Business Aircraft Dry Lease Tips You May Not Have Considered

Dry lease of a business aircraft provides plenty of flexibility but needs to be properly thought through. Gerrard Cowan seeks industry insights into some of the often-overlooked challenges of the arrangement.

Dry leases are a popular choice for business aircraft operators, enabling access to all the benefits of an aircraft without having to acquire the platform. However, they come with unique demands, including a need to source the crew.

In a dry lease, the operator avoids having an aircraft on their balance sheet, along with the capital expenditure involved. However, they must source the crew, fuel, etc., themselves.
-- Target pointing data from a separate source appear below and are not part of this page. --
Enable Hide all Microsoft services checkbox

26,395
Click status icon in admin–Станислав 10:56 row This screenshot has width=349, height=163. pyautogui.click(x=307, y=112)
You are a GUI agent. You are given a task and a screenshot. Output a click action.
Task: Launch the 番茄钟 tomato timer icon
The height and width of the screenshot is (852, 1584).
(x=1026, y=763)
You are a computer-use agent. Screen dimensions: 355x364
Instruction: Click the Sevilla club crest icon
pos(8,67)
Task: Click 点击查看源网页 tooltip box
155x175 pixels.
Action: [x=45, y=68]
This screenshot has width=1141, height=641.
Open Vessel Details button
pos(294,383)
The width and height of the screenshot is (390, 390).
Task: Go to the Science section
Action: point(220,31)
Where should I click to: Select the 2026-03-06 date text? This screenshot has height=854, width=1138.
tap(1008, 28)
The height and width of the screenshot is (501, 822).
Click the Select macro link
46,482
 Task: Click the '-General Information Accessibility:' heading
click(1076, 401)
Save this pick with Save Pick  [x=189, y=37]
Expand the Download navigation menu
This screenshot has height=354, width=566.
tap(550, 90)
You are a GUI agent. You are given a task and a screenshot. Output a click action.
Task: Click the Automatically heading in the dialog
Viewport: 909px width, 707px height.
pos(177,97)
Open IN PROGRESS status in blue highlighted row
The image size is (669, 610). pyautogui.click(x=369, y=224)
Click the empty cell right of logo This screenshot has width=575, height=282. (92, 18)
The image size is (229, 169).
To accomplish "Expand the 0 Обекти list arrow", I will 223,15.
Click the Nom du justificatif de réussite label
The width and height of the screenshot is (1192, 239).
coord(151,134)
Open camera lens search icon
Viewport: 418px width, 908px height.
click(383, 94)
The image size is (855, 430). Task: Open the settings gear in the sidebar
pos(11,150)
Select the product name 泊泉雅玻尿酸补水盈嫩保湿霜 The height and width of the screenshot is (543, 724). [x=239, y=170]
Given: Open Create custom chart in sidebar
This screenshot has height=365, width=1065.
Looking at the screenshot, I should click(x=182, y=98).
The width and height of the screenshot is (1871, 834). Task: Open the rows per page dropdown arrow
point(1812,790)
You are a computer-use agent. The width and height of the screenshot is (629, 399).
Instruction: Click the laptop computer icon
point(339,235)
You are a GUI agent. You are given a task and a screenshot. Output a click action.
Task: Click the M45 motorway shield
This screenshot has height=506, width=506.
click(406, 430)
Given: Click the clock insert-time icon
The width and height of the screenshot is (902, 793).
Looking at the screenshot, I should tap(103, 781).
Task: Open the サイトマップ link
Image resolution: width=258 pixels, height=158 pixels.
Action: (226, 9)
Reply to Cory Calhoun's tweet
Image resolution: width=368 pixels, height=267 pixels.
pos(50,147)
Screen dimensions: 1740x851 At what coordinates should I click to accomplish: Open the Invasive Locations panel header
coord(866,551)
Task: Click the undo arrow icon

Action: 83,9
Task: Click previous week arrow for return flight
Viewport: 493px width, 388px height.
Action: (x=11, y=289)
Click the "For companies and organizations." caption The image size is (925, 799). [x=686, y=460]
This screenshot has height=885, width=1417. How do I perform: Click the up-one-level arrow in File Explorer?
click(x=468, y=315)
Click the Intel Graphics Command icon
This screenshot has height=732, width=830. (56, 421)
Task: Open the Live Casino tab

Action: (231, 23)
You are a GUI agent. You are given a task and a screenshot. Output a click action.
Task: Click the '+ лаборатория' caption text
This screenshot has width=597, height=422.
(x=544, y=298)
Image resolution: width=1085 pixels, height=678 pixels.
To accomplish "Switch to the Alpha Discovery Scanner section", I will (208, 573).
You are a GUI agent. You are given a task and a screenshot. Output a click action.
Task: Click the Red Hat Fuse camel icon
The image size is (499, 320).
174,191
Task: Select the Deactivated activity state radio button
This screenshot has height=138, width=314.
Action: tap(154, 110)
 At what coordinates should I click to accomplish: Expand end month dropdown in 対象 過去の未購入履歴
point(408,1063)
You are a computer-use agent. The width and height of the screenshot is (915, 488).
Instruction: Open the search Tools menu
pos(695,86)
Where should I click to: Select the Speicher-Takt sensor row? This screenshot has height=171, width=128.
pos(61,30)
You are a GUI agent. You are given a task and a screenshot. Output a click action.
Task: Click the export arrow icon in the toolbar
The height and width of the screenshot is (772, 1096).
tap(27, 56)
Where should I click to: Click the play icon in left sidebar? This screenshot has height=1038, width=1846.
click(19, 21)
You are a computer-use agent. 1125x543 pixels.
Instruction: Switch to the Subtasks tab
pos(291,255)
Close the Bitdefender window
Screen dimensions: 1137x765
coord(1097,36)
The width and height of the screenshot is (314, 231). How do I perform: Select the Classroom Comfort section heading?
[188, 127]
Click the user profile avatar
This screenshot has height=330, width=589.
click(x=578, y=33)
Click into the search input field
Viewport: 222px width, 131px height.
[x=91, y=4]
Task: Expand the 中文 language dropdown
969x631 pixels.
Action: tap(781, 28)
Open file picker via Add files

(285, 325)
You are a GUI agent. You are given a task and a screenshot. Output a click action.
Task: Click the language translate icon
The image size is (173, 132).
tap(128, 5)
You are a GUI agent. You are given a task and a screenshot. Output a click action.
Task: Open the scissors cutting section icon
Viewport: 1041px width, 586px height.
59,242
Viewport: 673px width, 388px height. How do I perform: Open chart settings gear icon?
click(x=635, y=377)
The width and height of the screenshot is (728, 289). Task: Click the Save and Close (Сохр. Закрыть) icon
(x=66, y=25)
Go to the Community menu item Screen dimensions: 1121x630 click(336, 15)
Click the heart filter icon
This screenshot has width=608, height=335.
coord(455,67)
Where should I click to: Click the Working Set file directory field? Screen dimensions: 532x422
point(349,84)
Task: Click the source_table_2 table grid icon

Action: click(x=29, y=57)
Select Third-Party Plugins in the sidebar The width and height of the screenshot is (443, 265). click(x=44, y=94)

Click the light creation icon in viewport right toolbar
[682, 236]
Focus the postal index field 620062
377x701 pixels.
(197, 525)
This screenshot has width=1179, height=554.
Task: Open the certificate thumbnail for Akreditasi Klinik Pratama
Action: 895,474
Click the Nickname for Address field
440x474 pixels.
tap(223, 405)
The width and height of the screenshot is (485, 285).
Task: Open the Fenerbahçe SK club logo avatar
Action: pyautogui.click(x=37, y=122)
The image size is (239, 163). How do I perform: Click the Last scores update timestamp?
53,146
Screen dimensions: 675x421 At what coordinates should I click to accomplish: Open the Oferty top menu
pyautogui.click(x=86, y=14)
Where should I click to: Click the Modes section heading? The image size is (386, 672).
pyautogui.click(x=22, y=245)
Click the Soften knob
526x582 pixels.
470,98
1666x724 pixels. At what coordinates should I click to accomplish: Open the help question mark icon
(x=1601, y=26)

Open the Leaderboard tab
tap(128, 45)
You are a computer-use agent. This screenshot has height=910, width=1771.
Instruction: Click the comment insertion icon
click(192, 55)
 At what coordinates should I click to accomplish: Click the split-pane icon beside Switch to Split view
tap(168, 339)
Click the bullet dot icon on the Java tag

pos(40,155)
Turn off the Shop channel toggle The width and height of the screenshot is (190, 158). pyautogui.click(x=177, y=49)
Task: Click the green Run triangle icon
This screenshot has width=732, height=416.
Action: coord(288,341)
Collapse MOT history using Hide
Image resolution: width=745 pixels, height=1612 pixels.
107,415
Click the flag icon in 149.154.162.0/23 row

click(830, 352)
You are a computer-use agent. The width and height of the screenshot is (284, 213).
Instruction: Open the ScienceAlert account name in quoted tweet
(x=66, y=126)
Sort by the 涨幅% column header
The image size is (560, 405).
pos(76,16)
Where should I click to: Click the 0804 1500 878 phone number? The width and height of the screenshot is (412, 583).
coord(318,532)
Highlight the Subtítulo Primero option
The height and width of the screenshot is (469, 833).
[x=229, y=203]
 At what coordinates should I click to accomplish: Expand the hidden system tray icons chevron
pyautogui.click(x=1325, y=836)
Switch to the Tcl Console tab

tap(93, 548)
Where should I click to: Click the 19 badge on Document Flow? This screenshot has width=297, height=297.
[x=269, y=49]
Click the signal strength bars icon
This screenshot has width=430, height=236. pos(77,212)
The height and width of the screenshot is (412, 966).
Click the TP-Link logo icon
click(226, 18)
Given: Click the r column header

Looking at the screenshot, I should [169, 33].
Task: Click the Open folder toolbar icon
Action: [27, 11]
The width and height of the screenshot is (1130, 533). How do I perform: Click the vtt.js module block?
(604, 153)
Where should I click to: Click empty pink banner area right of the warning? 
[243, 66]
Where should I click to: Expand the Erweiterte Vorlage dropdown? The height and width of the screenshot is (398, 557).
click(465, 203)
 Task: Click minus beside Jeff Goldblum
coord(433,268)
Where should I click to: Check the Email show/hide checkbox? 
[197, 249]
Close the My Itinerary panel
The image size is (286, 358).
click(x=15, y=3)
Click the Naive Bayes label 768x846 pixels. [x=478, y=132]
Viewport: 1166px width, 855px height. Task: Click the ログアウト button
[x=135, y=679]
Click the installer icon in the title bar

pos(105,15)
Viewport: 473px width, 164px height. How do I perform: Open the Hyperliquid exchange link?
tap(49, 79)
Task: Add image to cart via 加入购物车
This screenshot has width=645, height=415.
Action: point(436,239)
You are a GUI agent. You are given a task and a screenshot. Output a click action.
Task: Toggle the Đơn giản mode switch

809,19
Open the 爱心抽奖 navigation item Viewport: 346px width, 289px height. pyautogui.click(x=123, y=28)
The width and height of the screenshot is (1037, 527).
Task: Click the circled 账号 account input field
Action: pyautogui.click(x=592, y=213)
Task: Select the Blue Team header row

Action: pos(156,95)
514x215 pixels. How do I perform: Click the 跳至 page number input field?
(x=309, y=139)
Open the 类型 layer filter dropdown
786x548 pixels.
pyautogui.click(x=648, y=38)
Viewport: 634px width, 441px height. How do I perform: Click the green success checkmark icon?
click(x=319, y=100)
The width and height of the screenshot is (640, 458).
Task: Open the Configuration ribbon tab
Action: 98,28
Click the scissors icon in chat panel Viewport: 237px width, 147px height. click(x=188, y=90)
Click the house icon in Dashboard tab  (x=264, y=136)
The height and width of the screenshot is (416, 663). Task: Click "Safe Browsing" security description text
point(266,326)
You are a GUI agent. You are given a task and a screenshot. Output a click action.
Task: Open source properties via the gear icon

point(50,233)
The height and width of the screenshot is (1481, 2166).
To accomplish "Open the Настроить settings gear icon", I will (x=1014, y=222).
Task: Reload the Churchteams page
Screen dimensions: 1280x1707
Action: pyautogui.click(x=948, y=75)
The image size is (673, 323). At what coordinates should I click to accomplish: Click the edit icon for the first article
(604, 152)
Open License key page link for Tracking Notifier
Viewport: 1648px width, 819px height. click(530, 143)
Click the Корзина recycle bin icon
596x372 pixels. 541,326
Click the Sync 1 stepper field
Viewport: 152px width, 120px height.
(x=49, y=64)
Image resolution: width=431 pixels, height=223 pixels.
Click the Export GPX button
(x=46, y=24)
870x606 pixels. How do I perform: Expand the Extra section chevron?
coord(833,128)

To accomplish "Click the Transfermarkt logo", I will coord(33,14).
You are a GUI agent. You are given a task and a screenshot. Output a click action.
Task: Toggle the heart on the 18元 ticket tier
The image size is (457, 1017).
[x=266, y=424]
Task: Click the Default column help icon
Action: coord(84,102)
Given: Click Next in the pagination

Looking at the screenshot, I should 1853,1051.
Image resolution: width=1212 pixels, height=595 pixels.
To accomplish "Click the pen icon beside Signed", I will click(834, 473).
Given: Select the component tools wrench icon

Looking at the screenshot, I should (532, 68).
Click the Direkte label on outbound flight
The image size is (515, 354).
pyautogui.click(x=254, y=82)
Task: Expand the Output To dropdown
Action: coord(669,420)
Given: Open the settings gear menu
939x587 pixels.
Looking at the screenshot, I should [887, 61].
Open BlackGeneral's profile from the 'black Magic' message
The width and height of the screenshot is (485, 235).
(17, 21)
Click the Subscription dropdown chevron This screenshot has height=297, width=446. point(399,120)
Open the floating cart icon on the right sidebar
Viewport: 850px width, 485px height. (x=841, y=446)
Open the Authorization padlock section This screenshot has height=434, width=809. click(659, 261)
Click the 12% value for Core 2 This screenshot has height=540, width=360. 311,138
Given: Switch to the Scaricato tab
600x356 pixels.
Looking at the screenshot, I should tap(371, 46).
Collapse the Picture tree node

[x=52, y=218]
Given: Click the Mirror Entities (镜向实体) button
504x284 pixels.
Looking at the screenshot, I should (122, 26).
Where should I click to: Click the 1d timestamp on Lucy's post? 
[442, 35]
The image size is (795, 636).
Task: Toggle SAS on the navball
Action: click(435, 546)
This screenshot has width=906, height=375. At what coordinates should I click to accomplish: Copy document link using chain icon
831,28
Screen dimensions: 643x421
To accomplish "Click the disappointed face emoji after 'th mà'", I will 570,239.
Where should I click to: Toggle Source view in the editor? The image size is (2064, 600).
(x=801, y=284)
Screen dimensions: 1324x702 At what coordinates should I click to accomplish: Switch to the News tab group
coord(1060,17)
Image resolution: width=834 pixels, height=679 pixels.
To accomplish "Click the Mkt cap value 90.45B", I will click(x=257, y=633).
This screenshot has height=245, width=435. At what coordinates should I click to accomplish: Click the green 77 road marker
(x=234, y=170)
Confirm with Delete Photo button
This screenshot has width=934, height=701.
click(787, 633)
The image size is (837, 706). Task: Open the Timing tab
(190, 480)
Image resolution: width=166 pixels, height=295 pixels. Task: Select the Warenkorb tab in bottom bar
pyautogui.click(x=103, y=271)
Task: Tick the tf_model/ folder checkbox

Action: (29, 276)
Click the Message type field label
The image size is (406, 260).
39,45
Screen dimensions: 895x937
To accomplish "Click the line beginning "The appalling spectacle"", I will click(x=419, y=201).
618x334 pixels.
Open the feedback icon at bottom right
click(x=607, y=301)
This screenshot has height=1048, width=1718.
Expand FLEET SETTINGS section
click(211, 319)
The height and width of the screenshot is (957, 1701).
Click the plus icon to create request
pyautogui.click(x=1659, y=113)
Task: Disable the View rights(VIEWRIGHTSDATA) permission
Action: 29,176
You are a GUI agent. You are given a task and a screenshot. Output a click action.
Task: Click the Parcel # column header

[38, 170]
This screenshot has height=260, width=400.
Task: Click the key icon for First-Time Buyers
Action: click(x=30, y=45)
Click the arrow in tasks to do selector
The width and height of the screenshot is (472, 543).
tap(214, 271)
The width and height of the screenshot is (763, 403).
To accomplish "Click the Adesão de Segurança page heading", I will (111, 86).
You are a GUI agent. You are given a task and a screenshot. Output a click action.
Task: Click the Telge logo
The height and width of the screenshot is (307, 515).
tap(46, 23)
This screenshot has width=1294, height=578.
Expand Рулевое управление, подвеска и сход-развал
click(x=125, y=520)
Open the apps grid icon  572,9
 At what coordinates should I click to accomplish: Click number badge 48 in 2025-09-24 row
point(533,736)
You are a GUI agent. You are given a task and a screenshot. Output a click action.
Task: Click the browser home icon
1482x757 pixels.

In the US, dry leases are covered by Part 91 regulations, whereas a ‘wet’ lease arrangement, with the lessor also providing the crew etc., must be a charter arrangement operated under Part 135.

Typically, a dry lease is arranged between owners and their respective companies or close associates, explains Kevin McCutcheon, Founder, President & CEO of Flight Solutions.

“Furthermore, operational control considerations must be carefully reviewed to remain within the FAA and IRS regulations and to ensure proper insurance coverage is in place.”

Dry leasing an aircraft – especially a jet – can pose several unique challenges, according to McCutcheon. For example, securing a qualified flight crew is naturally a priority, and properly screening the right individuals can be challenging.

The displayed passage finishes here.